**To be done**.
Please reproduce the data starting at the line that contains "You are a GUI" and ending after the line that contains "Task: Click the Last Five Tickets green icon", keeping the wording unchanged and omitting the pictures.
== Task input ==
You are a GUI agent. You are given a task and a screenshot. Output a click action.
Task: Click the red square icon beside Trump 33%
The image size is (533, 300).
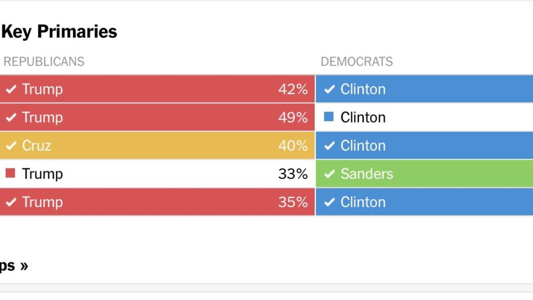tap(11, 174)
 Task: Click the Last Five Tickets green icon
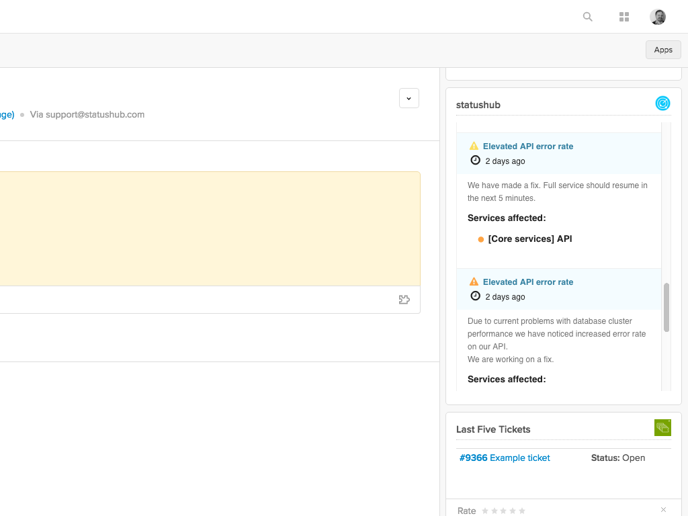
===
== Task input ==
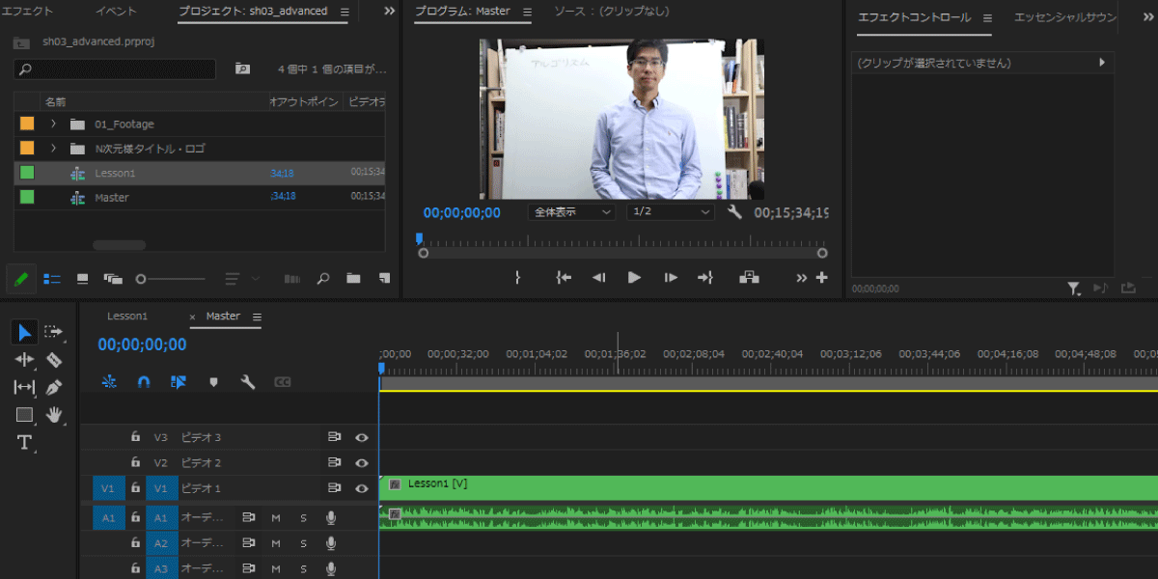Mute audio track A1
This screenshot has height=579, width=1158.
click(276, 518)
===
**Output of the exercise**.
You are a GUI agent. You are given a task and a screenshot. Output a click action.
Task: Click the red square icon beside Trump 33%
The image size is (533, 300).
tap(11, 174)
 Task: Click the Last Five Tickets green icon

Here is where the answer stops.